Folge des Dauerregens: Wassermassen spülen Rampe an Ludwigswehr-Baustelle teilweise weg – Stadtwerke rechnen mit 50.000 Euro Schaden

Folge des Dauerregens: Wassermassen spülen Rampe an Ludwigswehr-Baustelle teilweise weg – Stadtwerke rechnen mit 50.000 Euro Schaden

Die langanhaltenden Niederschläge im Einzugsgebiet der Isar zeigen erste Folgen für die Baustelle am Ludwigswehr: Die Wassermassen der Isar haben die Zufahrtsrampe für die Baufahrzeuge am Ludwigswehr teilweise weggespült (Bild).

Bereits in der Nacht von Montag auf Dienstag war das Wasser über die Wehrklappen geschwappt.
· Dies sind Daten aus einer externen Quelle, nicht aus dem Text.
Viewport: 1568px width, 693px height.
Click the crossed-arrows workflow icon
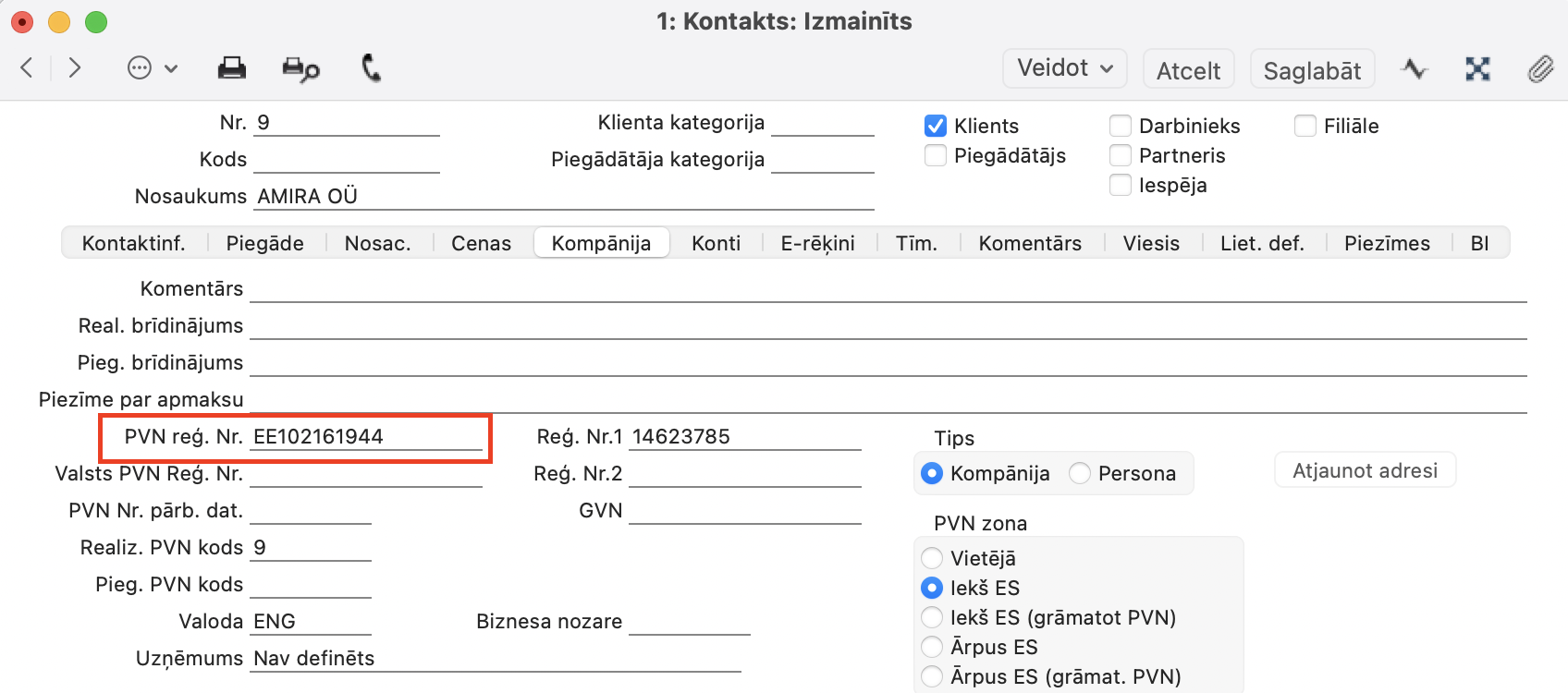[1477, 69]
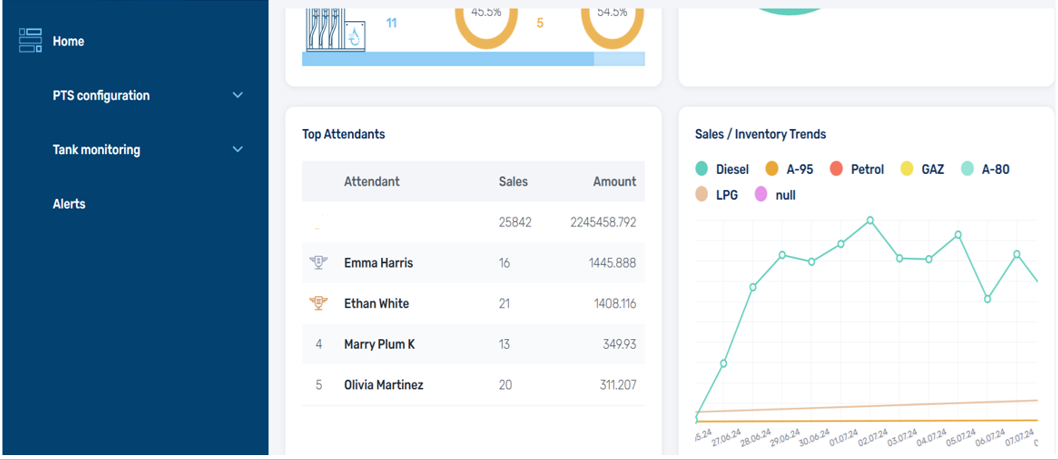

Die Wehrklappen des Maxwehrs waren zwar lange vorher geöffnet, so dass der größte Teil des Isarwassers ungehindert weiterfließen konnte. Wegen des weiter ansteigenden Isarwasserstands mussten am Dienstagmittag schließlich zwei Wehrklappen des Ludwigswehrs geöffnet werden, damit der Isarpegel im Stadtgebiet nicht noch weiter ansteigt. Der Wasserstand am Pegel Birket überschritt am Dienstag bereits die Meldestufe 1.
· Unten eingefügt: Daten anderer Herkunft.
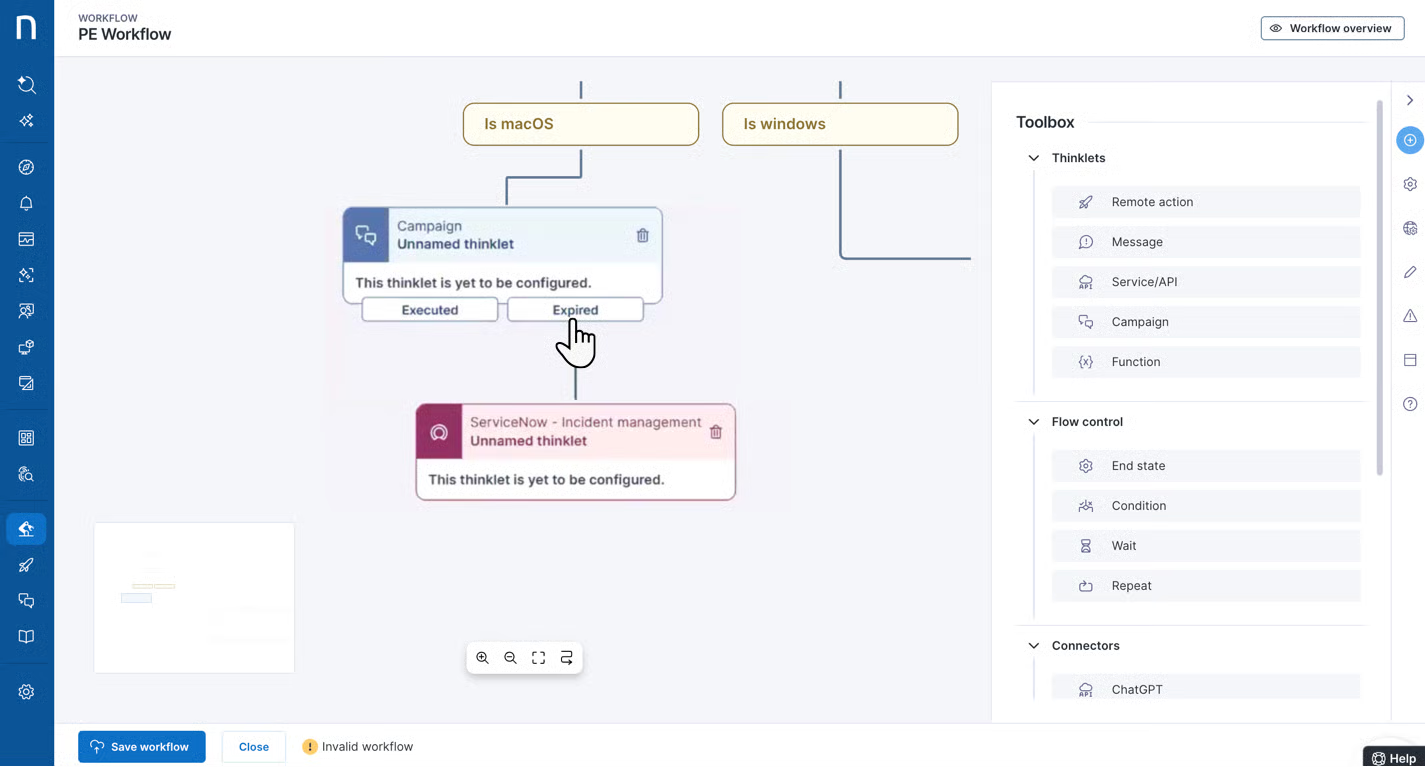Zoom out on the workflow canvas

tap(510, 658)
Sobald sich das Wetter beruhigt hat und der Wasserstand wieder abgesunken ist, wird die Kiesrampe wieder instand gesetzt. Auch die sogenannten Bigbags zum Abdichten der Tosbecken müssen erneut platziert werden. Die Stadtwerke gehen nach einer ersten Schätzung von rund 50.000 Euro Schaden aus. Da die Rampe sich im natürlichen Gewässer befindet, besteht sie aus Kies. Dadurch ist allerdings das Risiko naturgemäß hoch, dass sie bei Hochwasser weggespült wird.





Die Sanierung des Ludwigswehrs läuft seit Mitte März unter Federführung der Stadtwerke Landshut. Bis in den späten Herbst werden die drei Wehrklappen ausgetauscht, die Wehrpfeiler mit neuer Maschinentechnik ausgerüstet sowie die Tosbecken auf der Unterwasserseite saniert. Durch die Instandsetzung der Rampe rechnen die Projektleiter der Stadtwerke nach ersten Einschätzungen mit einer Bauzeitenverschiebung von etwa zwei bis drei Wochen.
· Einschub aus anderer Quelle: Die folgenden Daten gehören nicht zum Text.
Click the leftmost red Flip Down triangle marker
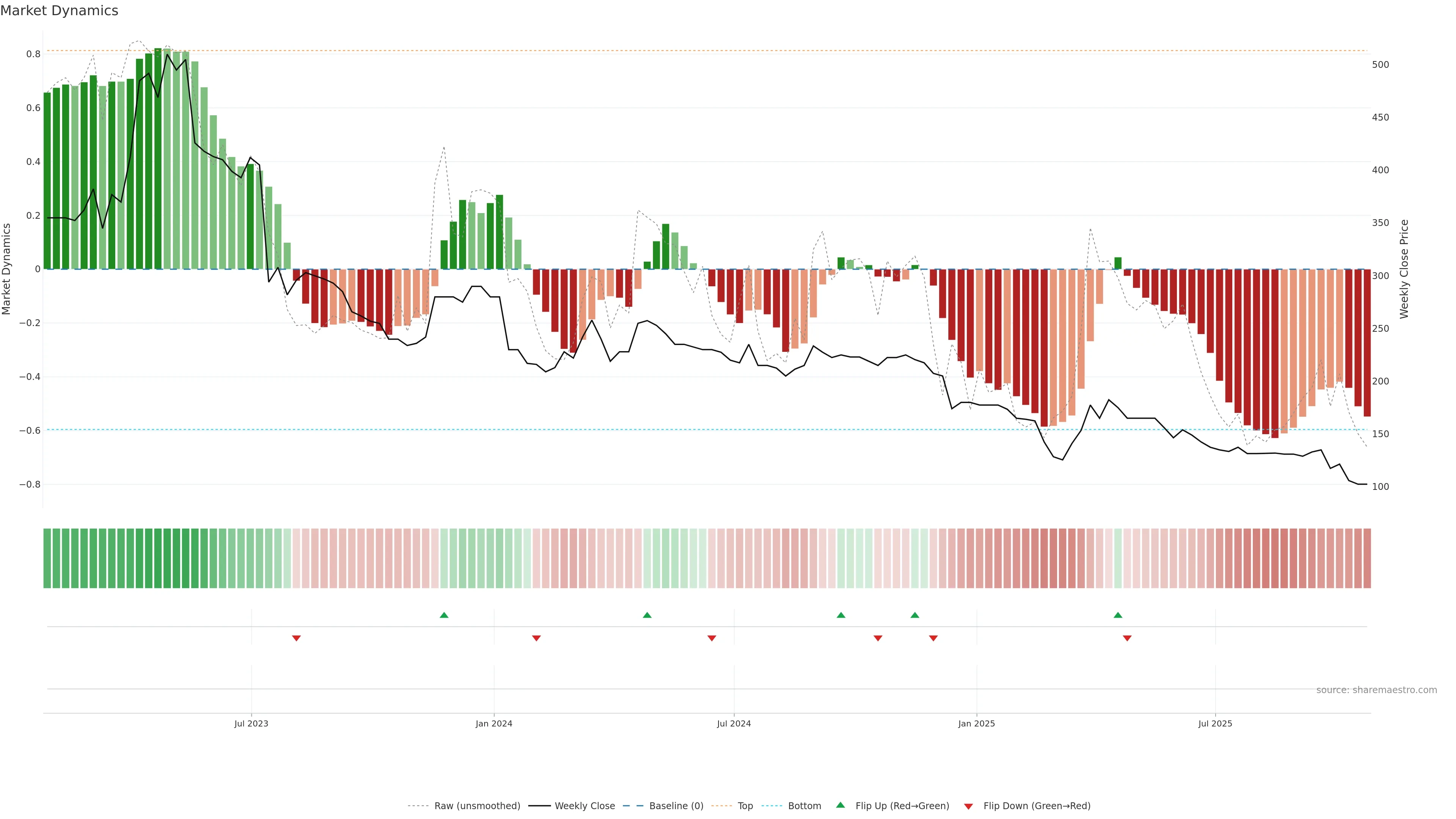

Vorsorglich platzieren die Stadtwerke voraussichtlich am Mittwochvormittag eine Hochleistungspumpe an der Troppauer Straße. Falls zu den hohen Isarwasserständen nochmals Starkregenereignisse wie ein Gewitter oder Platzregen auftreten sollten, ist der freie Abfluss des mechanisch gereinigten Wassers aus dem Ableitungskanal von der Breslauer Straße wegen des hohen Isarwasserstands stark eingeschränkt. Die Isar drückt bei Hochwasser gegen die Auslaufklappe.

Sofern die Wetterlage sich stabilisiert, wird die Pumpe bestenfalls ohne Einsatz wieder abgebaut. Sollte ein jedoch ein Starkregenereignis bei anhaltend hohem Isarpegel eintreten, saugt die Pumpe einen Teil des zu vielen Wassers aus dem Ableitungskanal in 3,50 Meter Tiefe an und pumpt es über vier Druckleitungen direkt neben dem Auslaufbauwerk in die Isar – 300 Liter pro Sekunde schafft die Pumpe.